BEGIN PAGE
Brief of the Case
Authority for Advance Rulings held In the case of Measurement Technology Limited, UK that the services under agreement No.1 relate to review by Group operation Director and general guidance given by him on financial, operational, human resource, setting up targets and performance appraisal related matters. He is providing these services from the UK mainly, his visits during a year are generally for short duration having aggregate number of days of visit in a year never exceeding 30 days. The applicant has provided sample e-mails sent by him to MTL India which show that his services generally related to human resource matters, cost control, fund management, quality and design reviews etc. These are routine managerial activities and cannot be classified as technical or consultancy services. Moreover, by providing such services he is not making available any technical knowledge of enduring benefit in nature which would enable employees of MTL India to apply them on their own in future. Further, the services under agreement No.2, the procurement team travels to different countries to visit suppliers and distributors to determine the best price that would be available to entire MTL Group including MTL India. These types of services can never be classified as technical or consultancy in nature and surely are not making available any technical knowledge, experience, know-how etc.
END PAGE
= SET TASKS =
A. In the case brief, what is the upper limit on the total number of days the Group operation Director spends visiting in a year?
B. For each statement, answer yes or no according to the case brief, and quote the words that decide it. (i) The Group operation Director provides his services mainly from the UK. (ii) The procurement team under agreement No.2 visits suppliers only within India. (iii) The sample e-mails showed the Director's services related to cost control.
The lines that come next have no connection to the case brief.
BEGIN COLLECTED DATA
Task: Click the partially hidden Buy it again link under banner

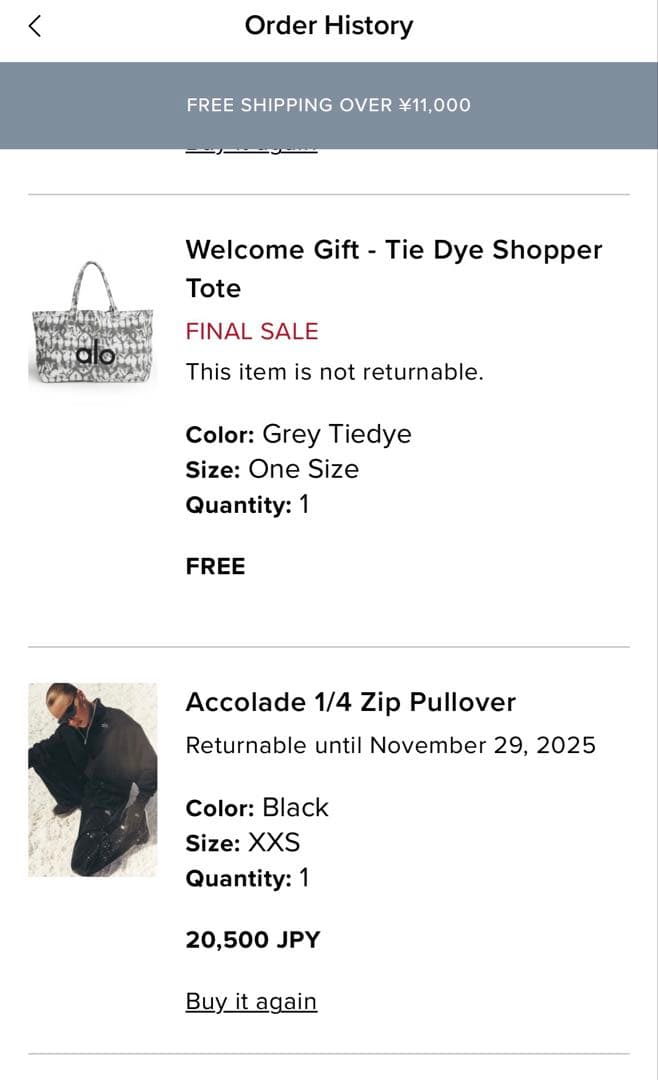Action: pos(251,150)

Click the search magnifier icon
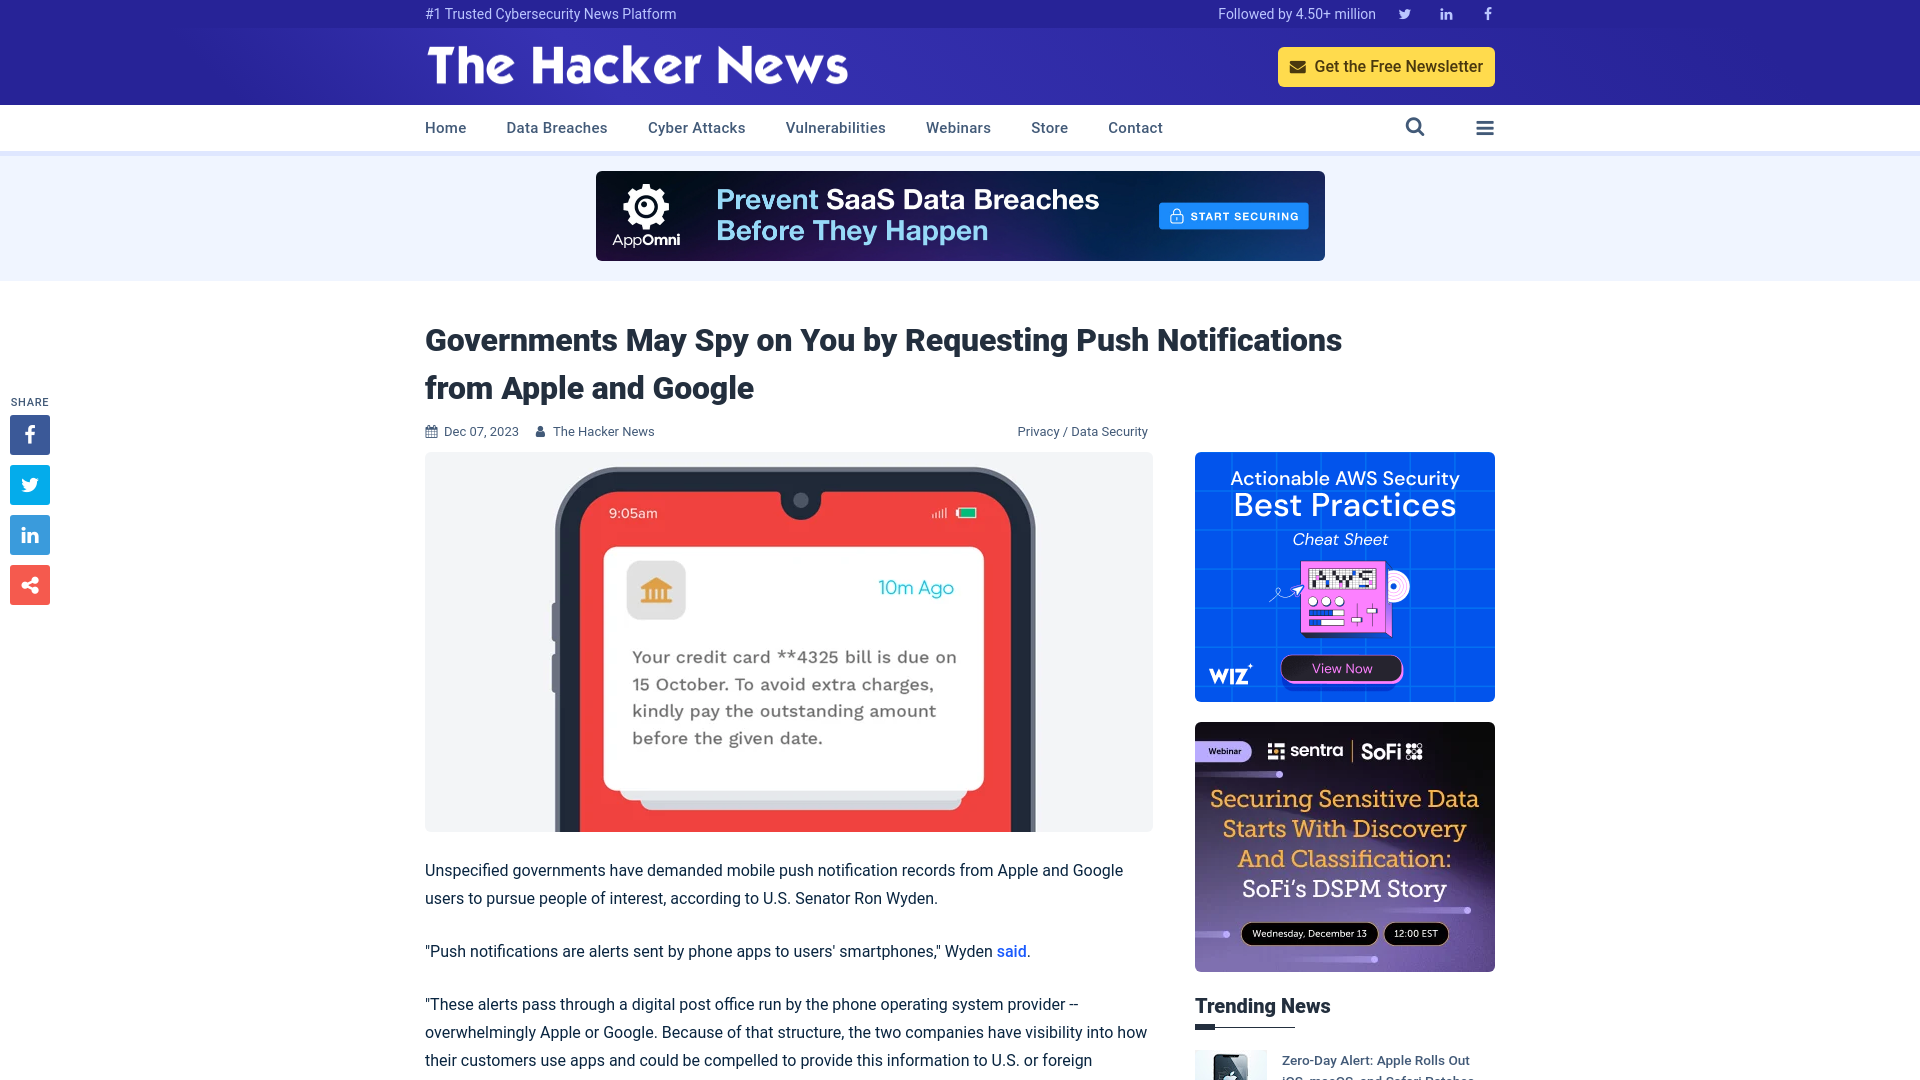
END COLLECTED DATA
= PROBLEM SOLUTIONS =
A. His visits in a year never exceed 30 days in total.

B.
(i) Yes: "He is providing these services from the UK mainly"
(ii) No: "the procurement team travels to different countries to visit suppliers and distributors"
(iii) Yes: "his services generally related to human resource matters, cost control, fund management, quality and design reviews etc."